## BEGIN Extracted records

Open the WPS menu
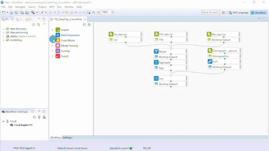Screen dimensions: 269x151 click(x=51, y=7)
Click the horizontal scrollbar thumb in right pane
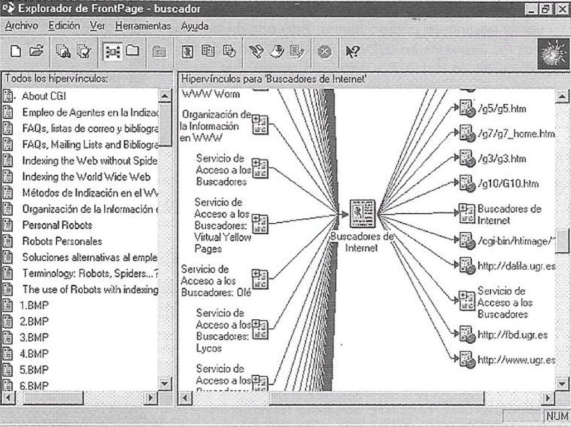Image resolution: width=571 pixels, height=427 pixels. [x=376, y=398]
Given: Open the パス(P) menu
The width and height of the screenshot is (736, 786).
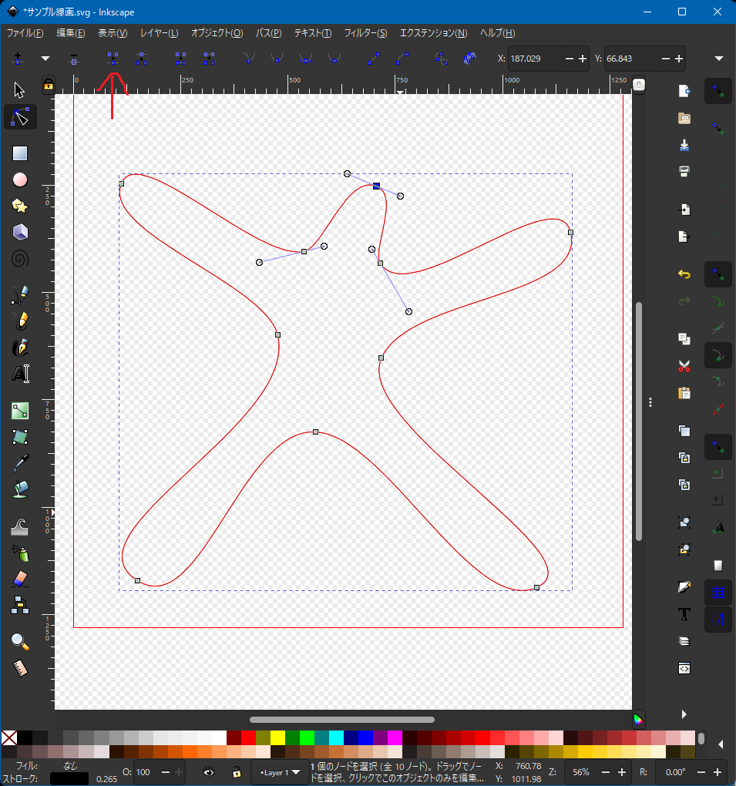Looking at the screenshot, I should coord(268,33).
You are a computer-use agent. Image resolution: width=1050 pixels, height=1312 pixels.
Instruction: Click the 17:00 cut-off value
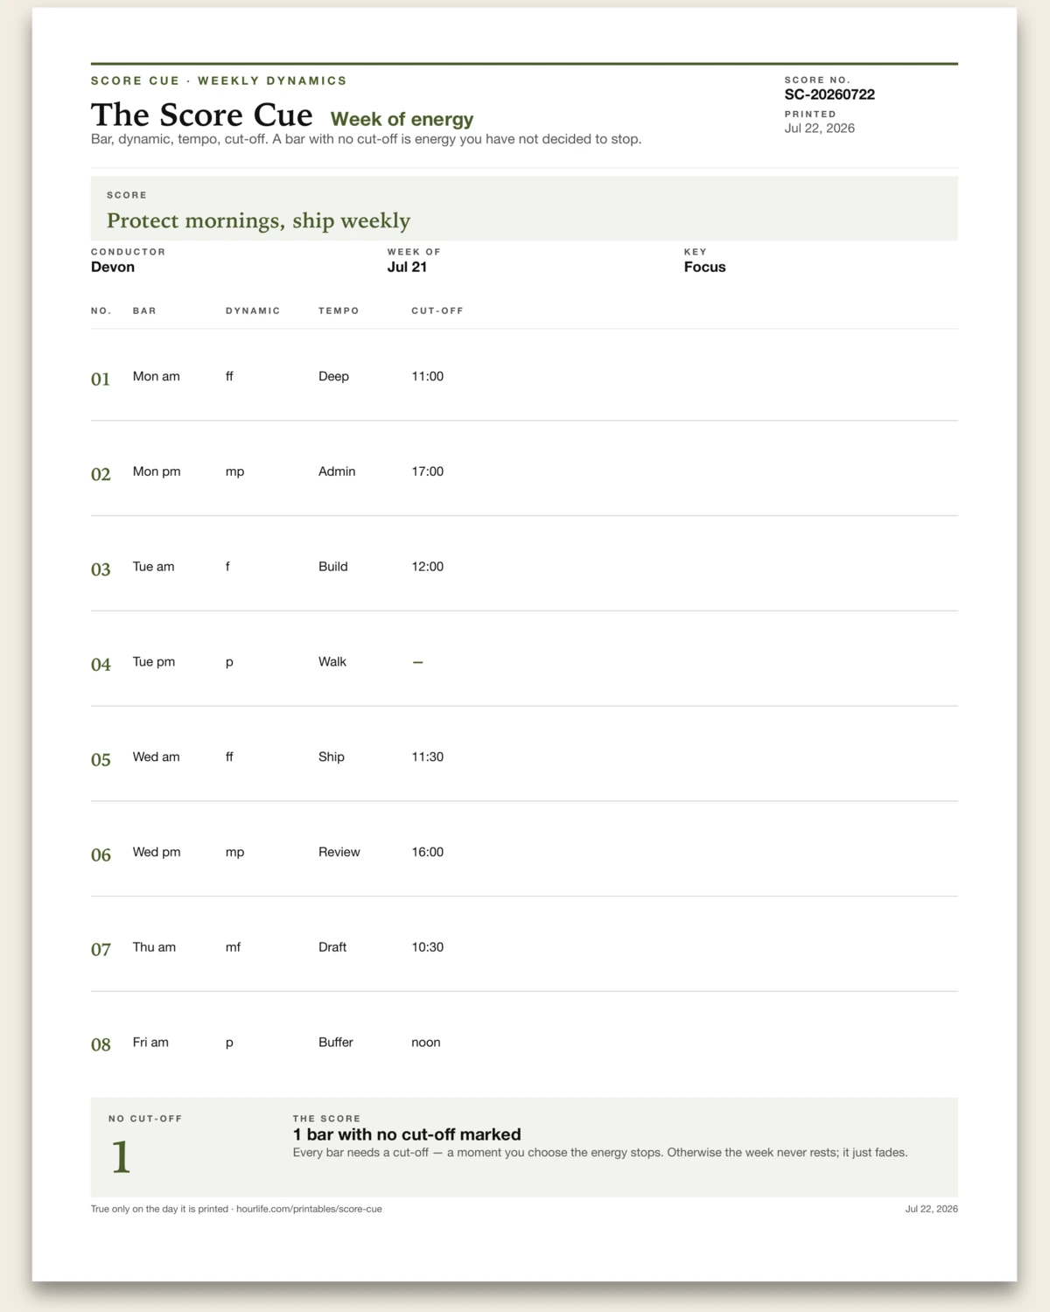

## END Extracted records

» Exercise objective
Repeat all of the lines above word for word, omitting the pictures.

» Output below
Open the WPS menu
Screen dimensions: 269x151 click(x=51, y=7)
Click the horizontal scrollbar thumb in right pane
Image resolution: width=571 pixels, height=427 pixels. [x=376, y=398]
Given: Open the パス(P) menu
The width and height of the screenshot is (736, 786).
Looking at the screenshot, I should coord(268,33).
You are a computer-use agent. Image resolution: width=1050 pixels, height=1312 pixels.
Instruction: Click the 17:00 cut-off value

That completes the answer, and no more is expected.